Rehabilitative Options

  • Hearing aids – tailored to frequency loss; modern digital devices improve speech discrimination.
  • Cochlear implants – considered when loss is profound and irreversible.
  • Tinnitus retraining therapy (TRT) and cognitive‑behavioral therapy – effective for chronic tinnitus.

Procedural Considerations

There are no surgical procedures specific to quinine toxicity. However, patients with severe vertigo may benefit from vestibular rehabilitation therapy (VRT) to improve balance.

Follow‑up

Repeat audiometry at 2 weeks, 1 month, and then quarterly for the first year to monitor recovery or progression.

Living with Quinine‑Related Auditory Toxicity

  • Protect your ears – avoid loud environments; use earplugs or noise‑cancelling headphones.
  • Regular hearing checks – at least annually, or sooner if symptoms worsen.
  • Medication review – keep an up‑to‑date list; inform every prescriber of prior quinine toxicity.
  • Communication strategies – face the speaker, use assistive listening devices, request written instructions when needed.
  • Balance safety – install grab bars, wear supportive footwear, consider a home‑based vestibular rehab program.
  • Stress management – tinnitus can be aggravated by anxiety; mindfulness, yoga, or counseling can help.
  • Support groups – online communities such as the American Tinnitus Association offer peer support.

Prevention

  • Reserve quinine for approved indications (e.g., confirmed malaria).

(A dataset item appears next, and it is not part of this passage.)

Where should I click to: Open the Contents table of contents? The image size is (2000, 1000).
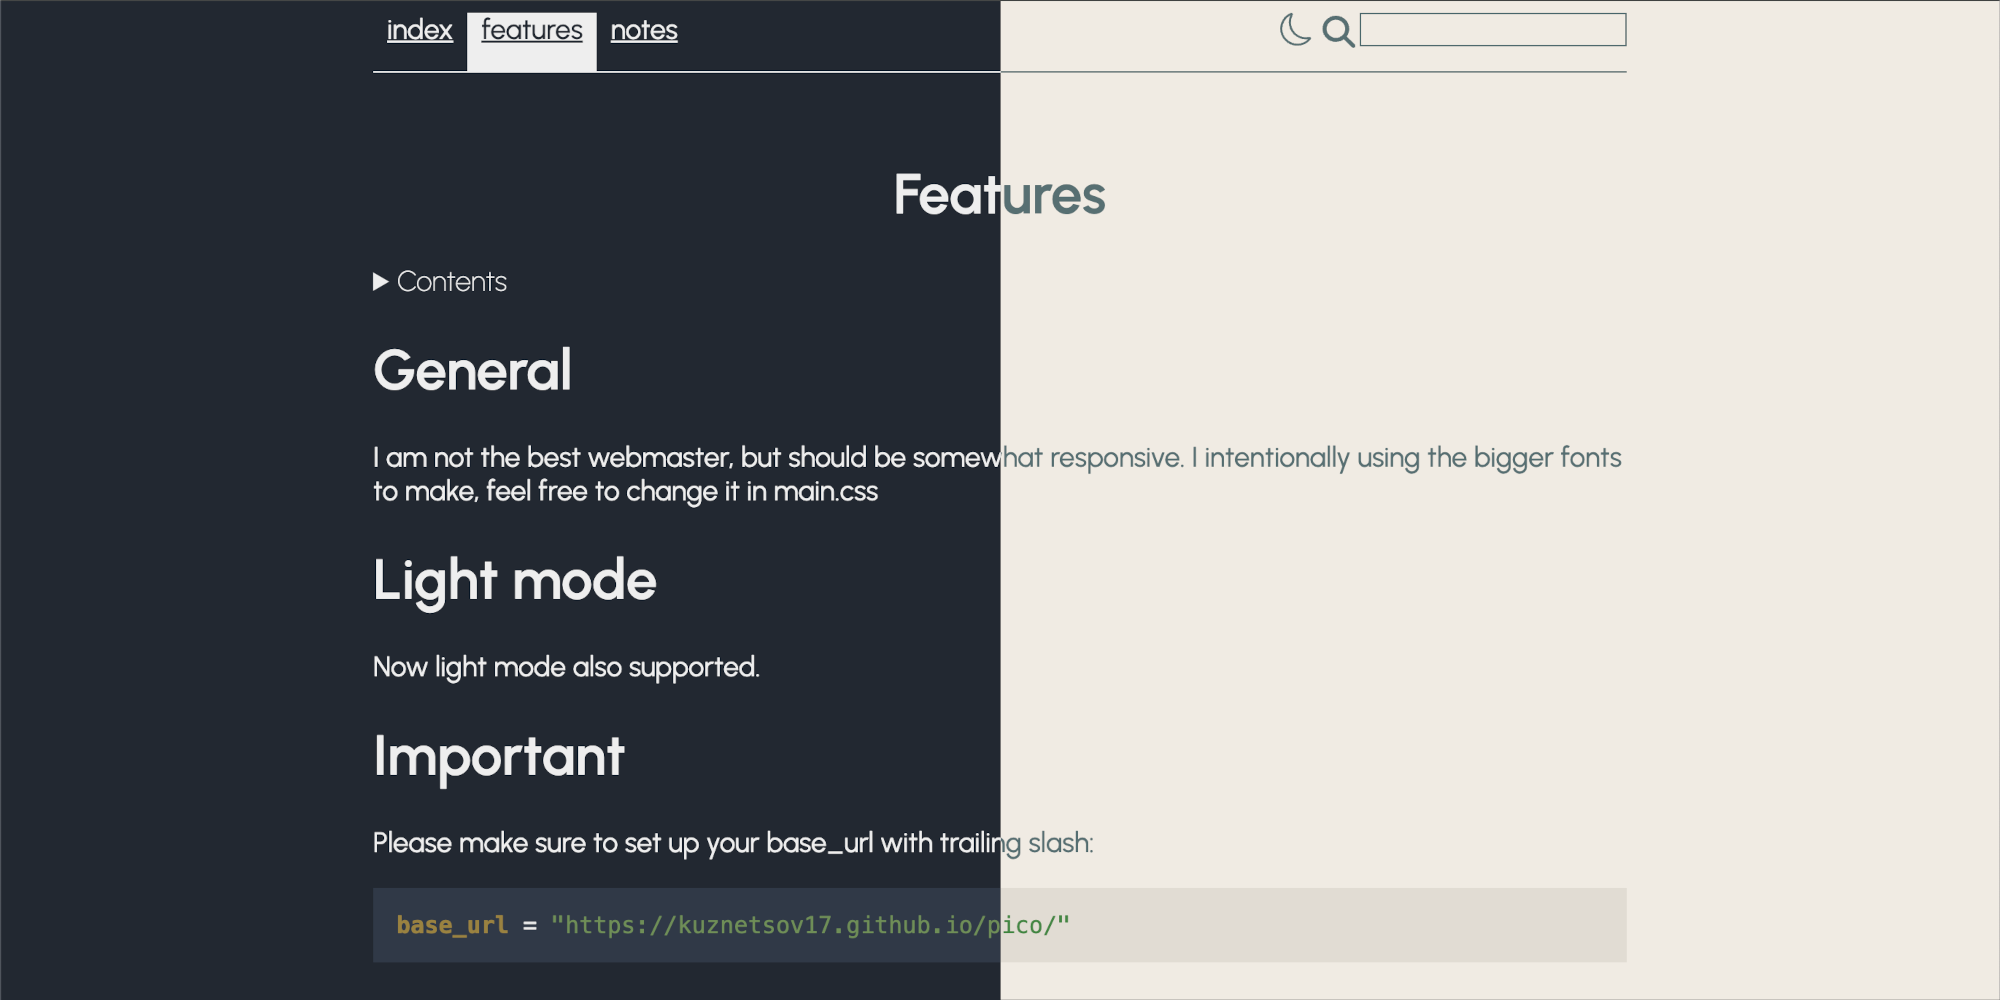(452, 282)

Avoid OTC products for leg cramps unless a physician explicitly advises.
  • Use the lowest effective dose and limit duration (≤ 7 days for malaria prophylaxis per WHO guidelines).
  • Screen high‑risk individuals – assess renal function and baseline hearing before prescribing.
  • Educate patients about early warning signs (tinnitus, ear fullness) and instruct them to stop the drug and seek care immediately.
  • Monitor serum levels in patients on chronic quinine therapy, especially with renal disease.
  • Avoid combination with other ototoxic agents whenever possible.

Complications

If not recognized early, quinine‑related auditory toxicity can lead to:

  • Permanent sensorineural hearing loss (often high‑frequency, irreversible).
  • Chronic tinnitus affecting sleep, concentration, and quality of life.
  • Persistent vestibular dysfunction → falls, fractures, reduced independence.
  • Psychological sequelae – depression, anxiety, social isolation.
  • Occupational limitations, particularly in jobs requiring precise auditory discrimination (e.g., musicians, pilots).

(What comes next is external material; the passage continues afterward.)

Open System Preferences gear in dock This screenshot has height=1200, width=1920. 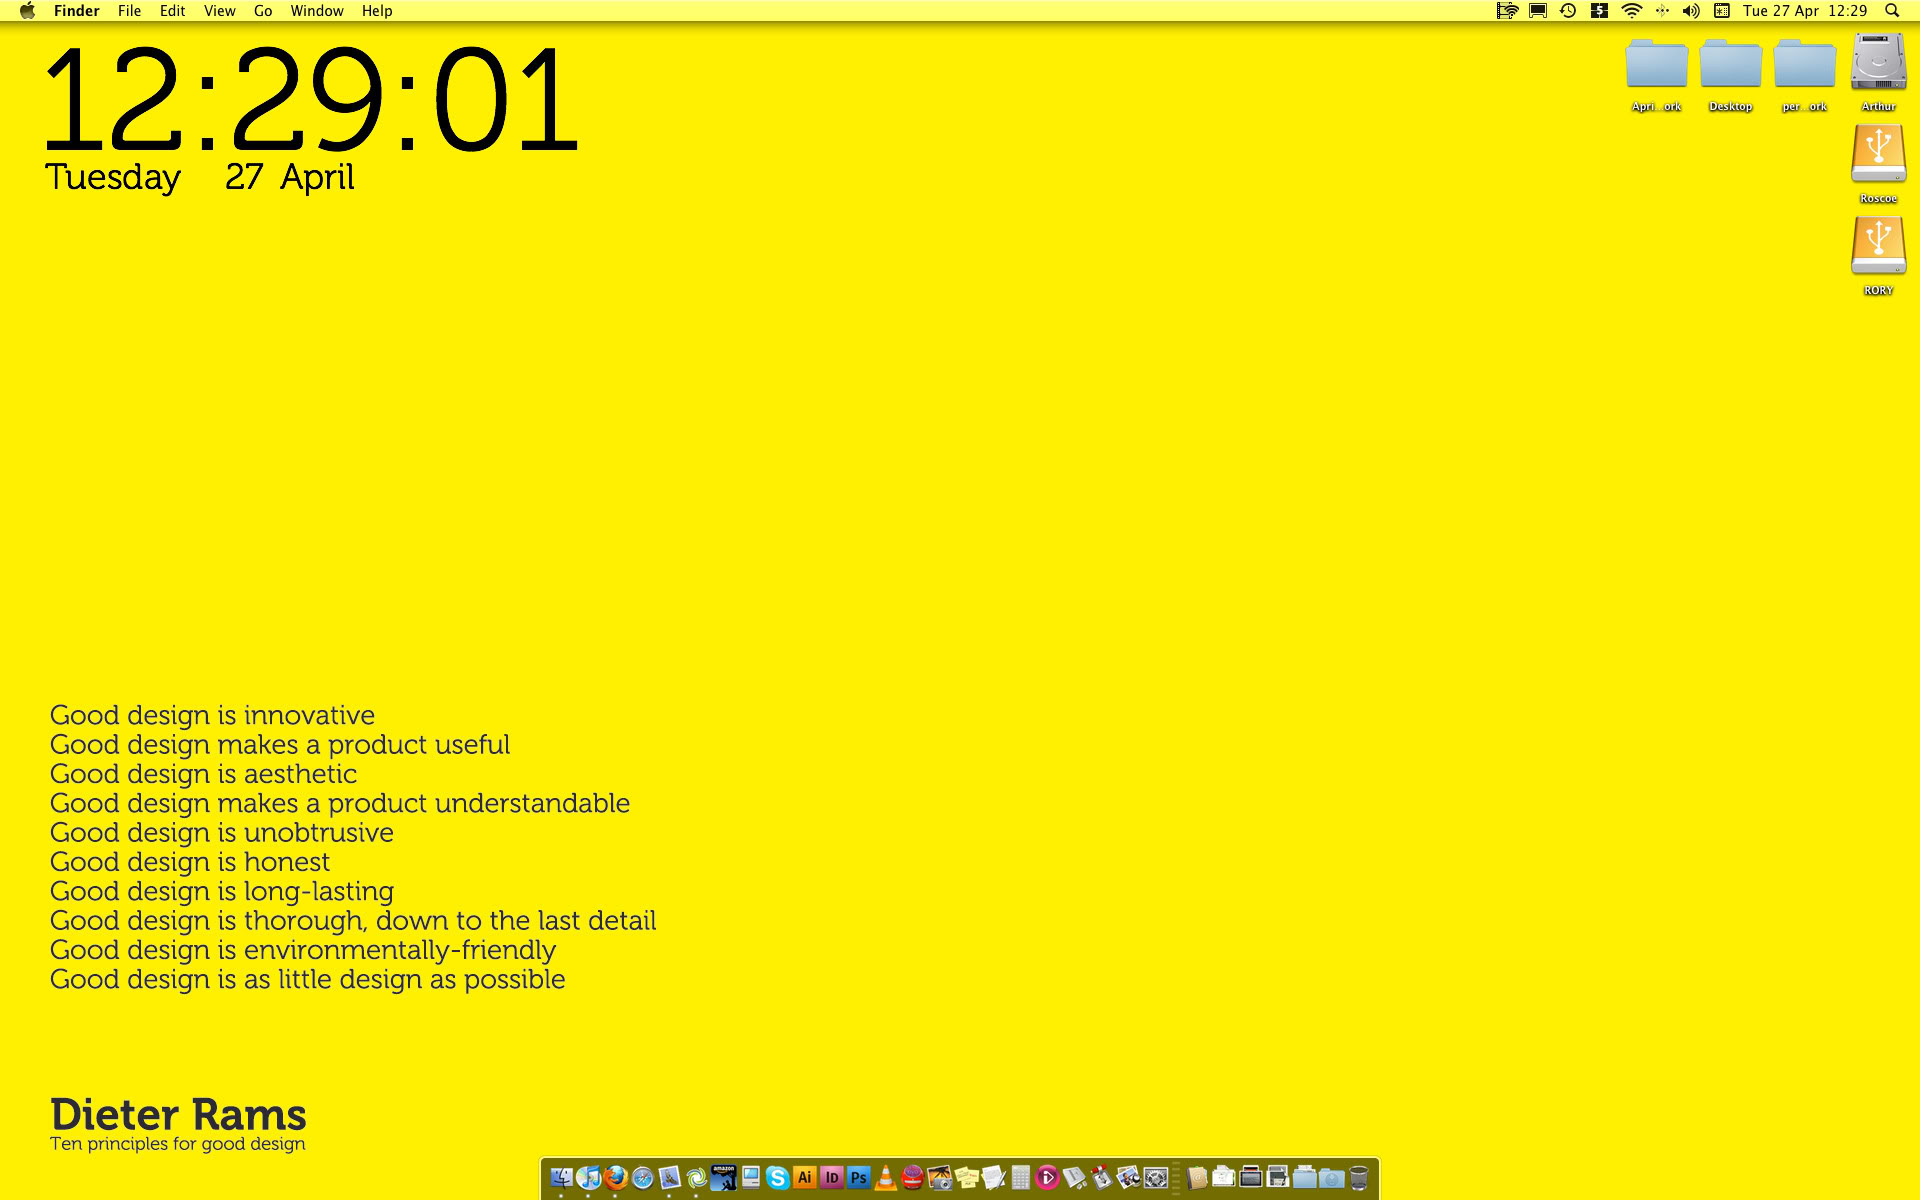coord(1156,1178)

When to Seek Emergency Care

Call 911 or go to the nearest emergency department if you experience any of the following after taking quinine:

  • Sudden, severe hearing loss in one or both ears.
  • Rapidly worsening tinnitus accompanied by dizziness or vertigo.
  • Loss of balance that leads to falls or inability to stand.
  • Chest pain, irregular heartbeat, or severe allergic reaction (hives, swelling, breathing difficulty) – these may indicate systemic quinine toxicity.

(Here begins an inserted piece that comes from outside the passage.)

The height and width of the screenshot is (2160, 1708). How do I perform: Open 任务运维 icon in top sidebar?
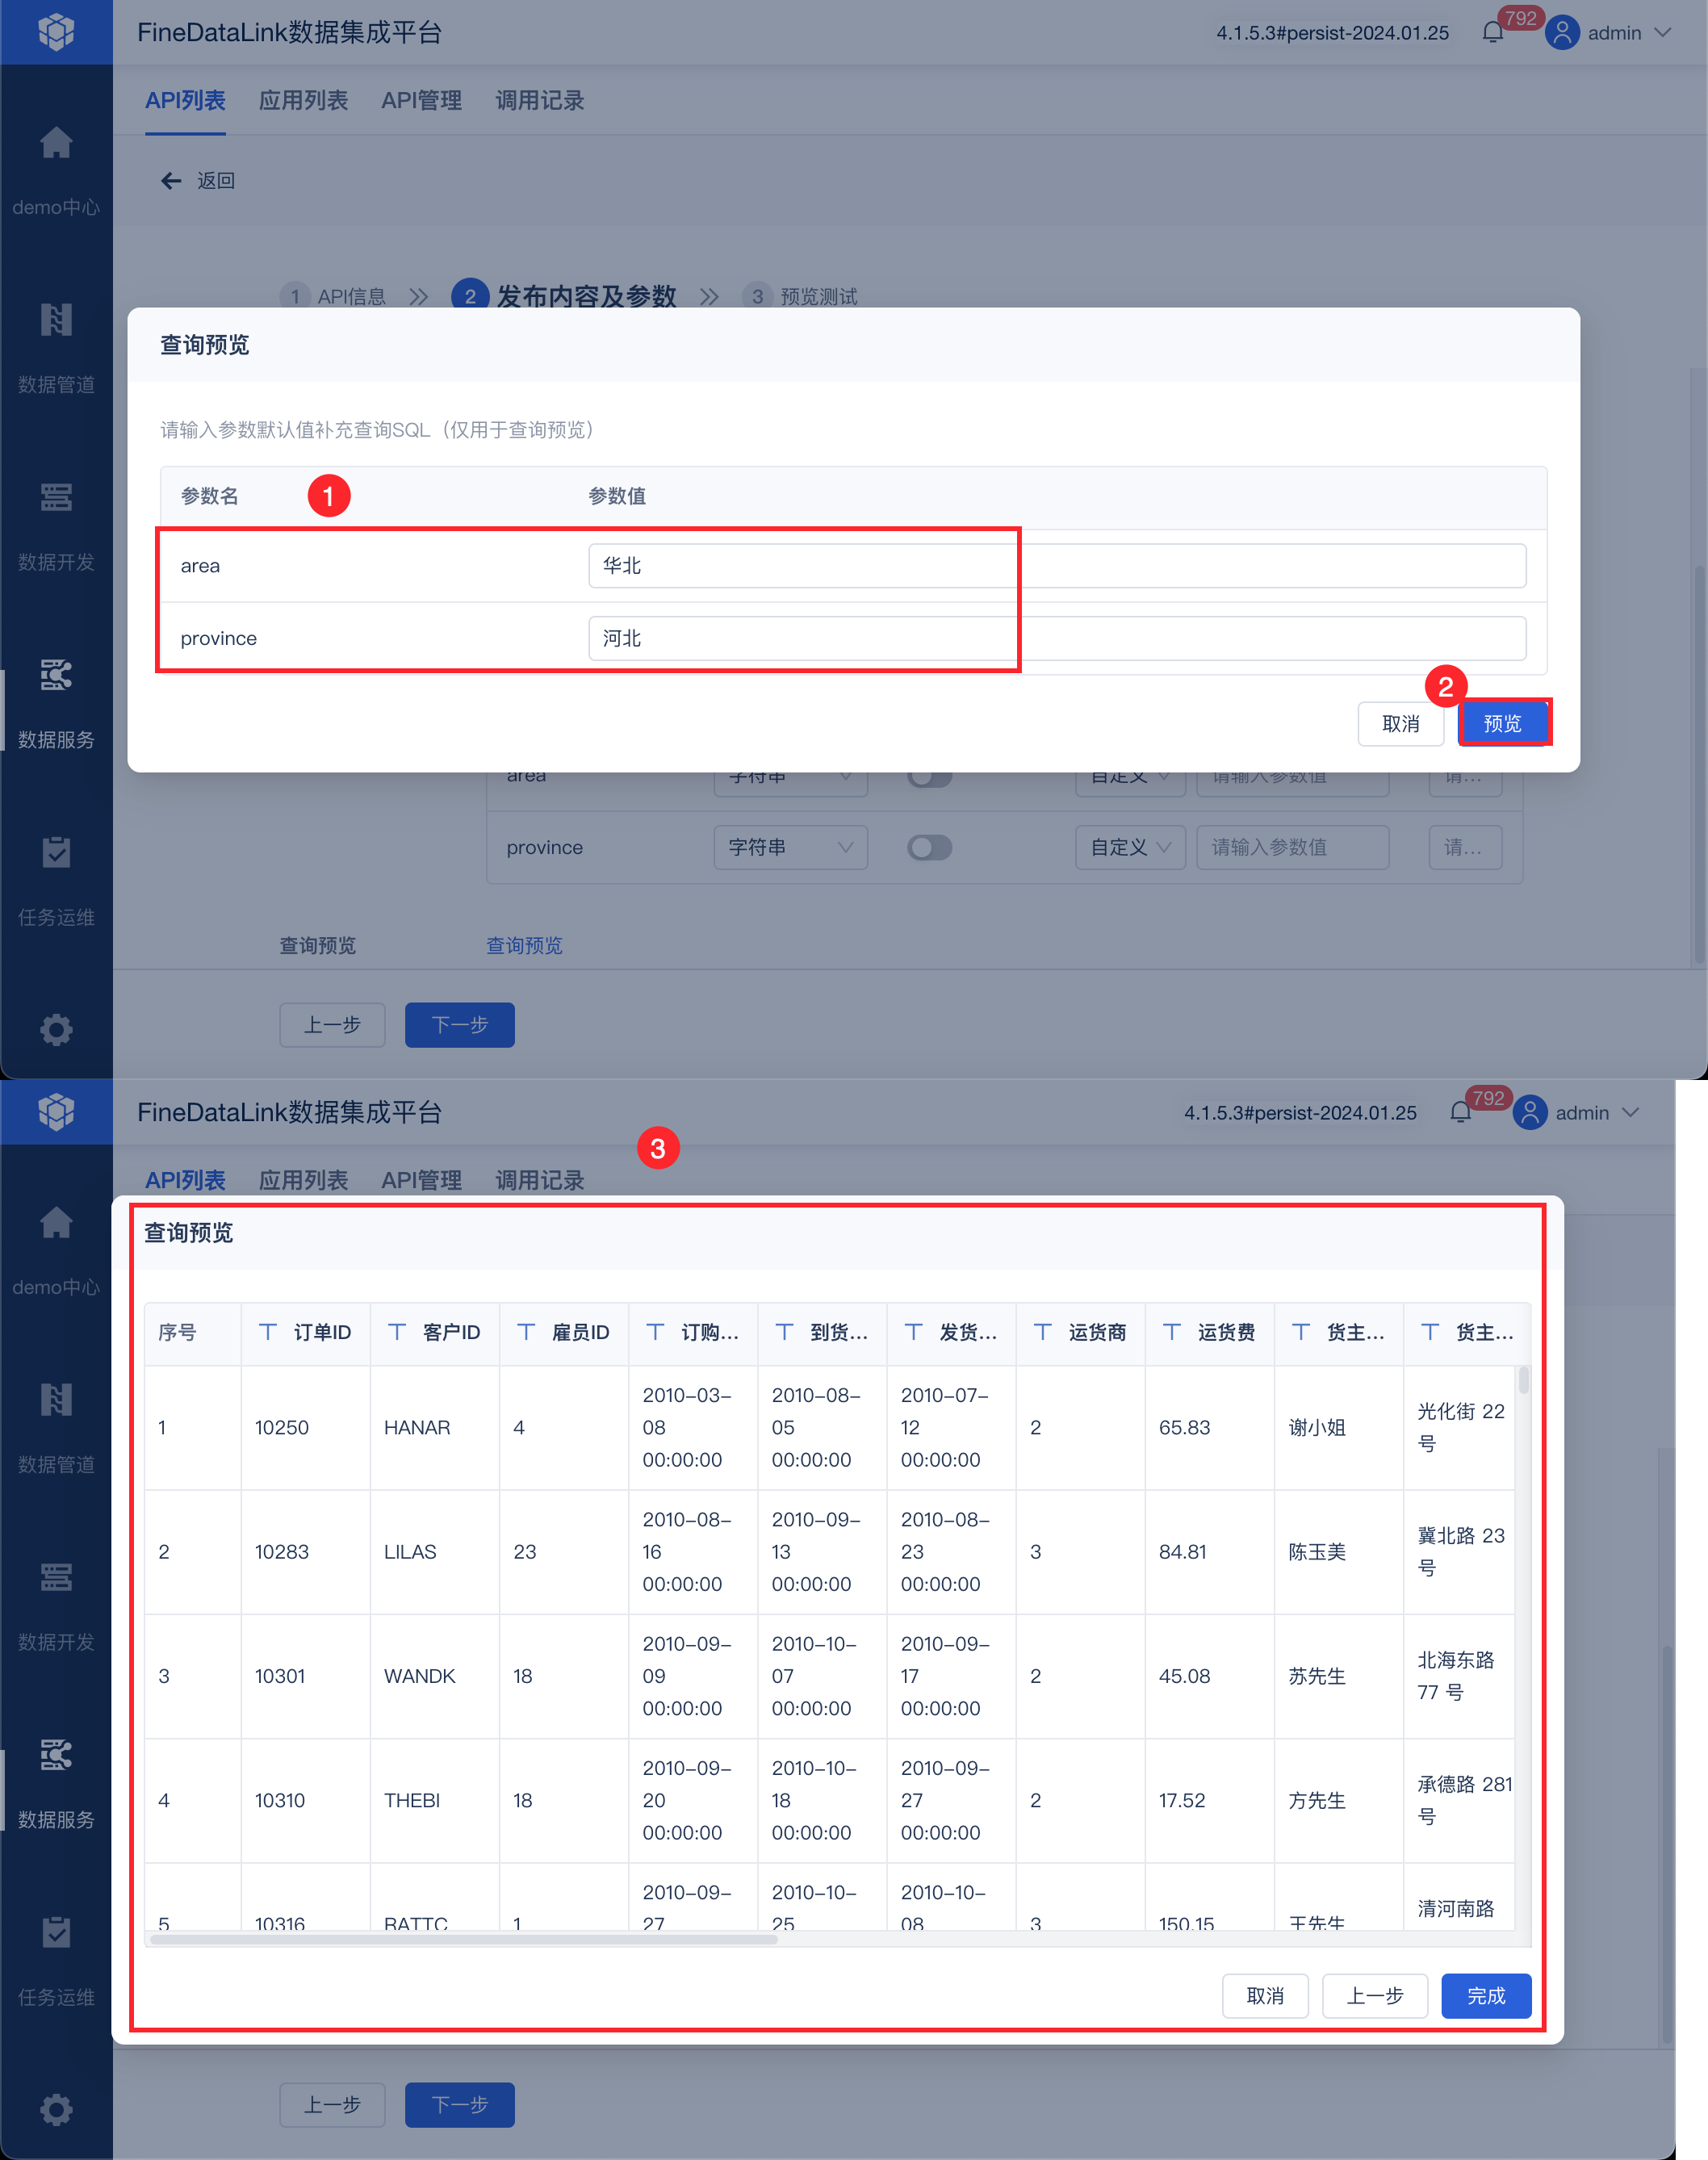pyautogui.click(x=56, y=853)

Prompt treatment can improve the chance of hearing recovery.


References:
1. Mayo Clinic. “Quinine side effects.” Accessed May 2024. https://www.mayoclinic.org/…
2. WHO. “Guidelines for the treatment of malaria.” 2023.
3. NIH National Institute on Deafness and Other Communication Disorders. “Drug‑induced hearing loss.” 2022.
4. Cleveland Clinic. “Tinnitus: Causes and treatment.” 2023.
5. Van Dongen, H., et al. “Quinine‑induced ototoxicity: A systematic review.” *J. Otolaryngol.* 2021;50:112‑119. DOI:10.1186/s40463‑021‑00486‑8.
6. FDA. “Adverse Event Reporting System (FAERS) Quarterly Report.” 2022.